Which three books would you recommend?
A Portrait of the Artist as a Young Man James Joyce
Many books have changed my life, and in many different ways. But ‘Portrait of the Artist’ changed my life in ways that are permanent. It was the first book that made me fall in love with language, and it was the first book that made me realise we all have an inner life. But most of all it taught me that words, when put together with precision and feeling, can have the most profound effect. I’d recommend this book to anyone who wants to feel the power of language and the ability to dip into the human mind.

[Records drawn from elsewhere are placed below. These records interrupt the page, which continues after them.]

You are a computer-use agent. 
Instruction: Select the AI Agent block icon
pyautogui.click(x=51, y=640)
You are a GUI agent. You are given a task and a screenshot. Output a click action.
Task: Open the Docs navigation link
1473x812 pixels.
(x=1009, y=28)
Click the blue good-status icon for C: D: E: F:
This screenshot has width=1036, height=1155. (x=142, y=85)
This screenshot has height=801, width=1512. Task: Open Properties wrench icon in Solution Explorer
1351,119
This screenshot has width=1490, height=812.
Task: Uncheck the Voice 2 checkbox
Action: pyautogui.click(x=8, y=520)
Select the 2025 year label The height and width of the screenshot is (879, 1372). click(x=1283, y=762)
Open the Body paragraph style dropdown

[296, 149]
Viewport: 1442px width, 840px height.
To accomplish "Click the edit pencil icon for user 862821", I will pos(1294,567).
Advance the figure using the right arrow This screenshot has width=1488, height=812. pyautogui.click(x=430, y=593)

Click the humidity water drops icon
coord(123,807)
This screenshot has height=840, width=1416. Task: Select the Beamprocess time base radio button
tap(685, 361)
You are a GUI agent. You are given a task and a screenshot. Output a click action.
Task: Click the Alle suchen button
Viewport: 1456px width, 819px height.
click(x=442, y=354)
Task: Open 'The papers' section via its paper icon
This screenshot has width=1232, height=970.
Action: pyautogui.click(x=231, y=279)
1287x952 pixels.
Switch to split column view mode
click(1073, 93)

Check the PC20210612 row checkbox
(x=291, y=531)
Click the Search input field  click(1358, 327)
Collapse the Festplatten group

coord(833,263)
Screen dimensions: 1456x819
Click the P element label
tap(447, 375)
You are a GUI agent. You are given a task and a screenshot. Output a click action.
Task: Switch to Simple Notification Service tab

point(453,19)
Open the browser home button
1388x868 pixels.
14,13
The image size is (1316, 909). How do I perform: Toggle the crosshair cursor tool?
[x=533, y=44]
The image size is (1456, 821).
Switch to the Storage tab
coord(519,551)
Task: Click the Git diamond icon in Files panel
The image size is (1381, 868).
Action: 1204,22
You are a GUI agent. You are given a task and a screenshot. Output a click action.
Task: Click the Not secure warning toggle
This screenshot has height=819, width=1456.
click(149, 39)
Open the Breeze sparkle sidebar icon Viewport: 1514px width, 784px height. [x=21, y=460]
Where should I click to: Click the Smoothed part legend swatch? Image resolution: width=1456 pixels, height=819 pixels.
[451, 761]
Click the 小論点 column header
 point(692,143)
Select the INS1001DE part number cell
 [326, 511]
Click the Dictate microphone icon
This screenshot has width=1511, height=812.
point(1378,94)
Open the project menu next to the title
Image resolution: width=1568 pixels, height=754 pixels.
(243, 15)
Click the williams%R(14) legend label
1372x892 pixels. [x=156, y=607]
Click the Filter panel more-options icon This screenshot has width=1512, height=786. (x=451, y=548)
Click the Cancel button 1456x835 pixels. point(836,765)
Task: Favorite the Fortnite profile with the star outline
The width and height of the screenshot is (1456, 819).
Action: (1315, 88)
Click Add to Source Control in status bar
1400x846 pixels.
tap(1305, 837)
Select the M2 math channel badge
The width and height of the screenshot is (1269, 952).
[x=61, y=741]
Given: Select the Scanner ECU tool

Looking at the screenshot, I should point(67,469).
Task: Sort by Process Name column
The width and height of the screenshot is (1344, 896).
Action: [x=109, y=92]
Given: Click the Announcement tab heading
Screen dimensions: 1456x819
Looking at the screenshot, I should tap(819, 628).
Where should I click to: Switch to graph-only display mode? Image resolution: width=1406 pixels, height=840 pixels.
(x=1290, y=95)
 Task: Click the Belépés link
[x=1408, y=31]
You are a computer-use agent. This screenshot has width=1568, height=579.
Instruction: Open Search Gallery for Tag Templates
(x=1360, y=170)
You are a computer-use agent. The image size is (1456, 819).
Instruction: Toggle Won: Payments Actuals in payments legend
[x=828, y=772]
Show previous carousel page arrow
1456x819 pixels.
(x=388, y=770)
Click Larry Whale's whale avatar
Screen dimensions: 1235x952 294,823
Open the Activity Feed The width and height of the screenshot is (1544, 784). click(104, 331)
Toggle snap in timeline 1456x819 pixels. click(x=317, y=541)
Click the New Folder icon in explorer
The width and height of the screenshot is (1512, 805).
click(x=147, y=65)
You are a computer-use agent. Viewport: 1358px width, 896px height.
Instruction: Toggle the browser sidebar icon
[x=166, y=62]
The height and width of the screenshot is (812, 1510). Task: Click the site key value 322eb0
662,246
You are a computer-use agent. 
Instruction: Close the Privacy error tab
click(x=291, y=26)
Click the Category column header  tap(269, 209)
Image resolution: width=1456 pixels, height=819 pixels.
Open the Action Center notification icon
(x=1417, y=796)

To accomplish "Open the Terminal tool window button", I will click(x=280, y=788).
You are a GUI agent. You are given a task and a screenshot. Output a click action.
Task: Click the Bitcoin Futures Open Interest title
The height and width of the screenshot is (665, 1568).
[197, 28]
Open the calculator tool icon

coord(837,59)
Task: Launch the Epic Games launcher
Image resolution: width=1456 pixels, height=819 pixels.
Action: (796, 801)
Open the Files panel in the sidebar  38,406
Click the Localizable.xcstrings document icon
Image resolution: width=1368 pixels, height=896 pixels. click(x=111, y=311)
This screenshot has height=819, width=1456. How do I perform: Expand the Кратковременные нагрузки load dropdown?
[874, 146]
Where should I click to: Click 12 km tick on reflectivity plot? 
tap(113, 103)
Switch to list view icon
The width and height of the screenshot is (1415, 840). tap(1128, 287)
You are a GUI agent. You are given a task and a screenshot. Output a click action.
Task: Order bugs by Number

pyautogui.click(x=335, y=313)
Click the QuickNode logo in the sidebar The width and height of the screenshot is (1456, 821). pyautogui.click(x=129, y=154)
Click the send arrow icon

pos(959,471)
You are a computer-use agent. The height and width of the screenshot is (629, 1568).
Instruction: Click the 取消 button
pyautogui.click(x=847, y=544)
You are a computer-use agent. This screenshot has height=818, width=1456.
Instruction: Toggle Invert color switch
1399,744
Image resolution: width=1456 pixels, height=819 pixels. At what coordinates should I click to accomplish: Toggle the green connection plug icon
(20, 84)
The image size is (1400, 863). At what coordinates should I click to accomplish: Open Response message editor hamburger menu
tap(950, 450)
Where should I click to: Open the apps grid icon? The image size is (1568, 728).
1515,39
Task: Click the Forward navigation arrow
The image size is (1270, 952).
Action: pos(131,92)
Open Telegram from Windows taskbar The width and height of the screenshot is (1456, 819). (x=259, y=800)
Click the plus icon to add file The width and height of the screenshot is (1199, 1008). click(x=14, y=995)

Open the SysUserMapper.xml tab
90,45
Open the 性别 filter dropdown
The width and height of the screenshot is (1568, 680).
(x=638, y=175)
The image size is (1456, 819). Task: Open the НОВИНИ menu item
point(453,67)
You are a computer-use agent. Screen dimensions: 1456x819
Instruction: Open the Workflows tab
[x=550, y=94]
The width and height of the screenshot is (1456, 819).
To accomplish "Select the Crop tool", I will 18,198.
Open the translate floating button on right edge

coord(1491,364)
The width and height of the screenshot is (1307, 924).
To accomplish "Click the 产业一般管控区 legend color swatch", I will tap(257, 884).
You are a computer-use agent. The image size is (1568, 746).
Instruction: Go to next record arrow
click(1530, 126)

Lights Out for the Territory Iain Sinclair
This is a book for anyone who wants to see the world in a different way. Sinclair is one of the pioneers of psychogeography. He sets off on walks around East London and records his impressions. He spots historic and contemporary resonances – the sort of stuff we see every day but mostly fail to appreciate. Sinclair finds a way to record and report what he sees. It’s like a psychedelic road trip – on foot.
ReelingPauline Kael
I read a lot of movie criticism. Film criticism is often more enjoyable than the films. If you want to know what criticism is, read Pauline Kael, a critic with a brilliant and incisive mind. Her reviews throbbed with passionate engagement and a hatred of the mediocre and the false. Even when she wrote disparagingly about a film I love (Blade Runner), her views were so precise and penetrating that I was made to see the film’s faults and shortcomings.
Whose reading list are you most curious about?
I’d be interested in the reading choices of anyone who reads. It’s like looking at people’s bookshelves – always interesting.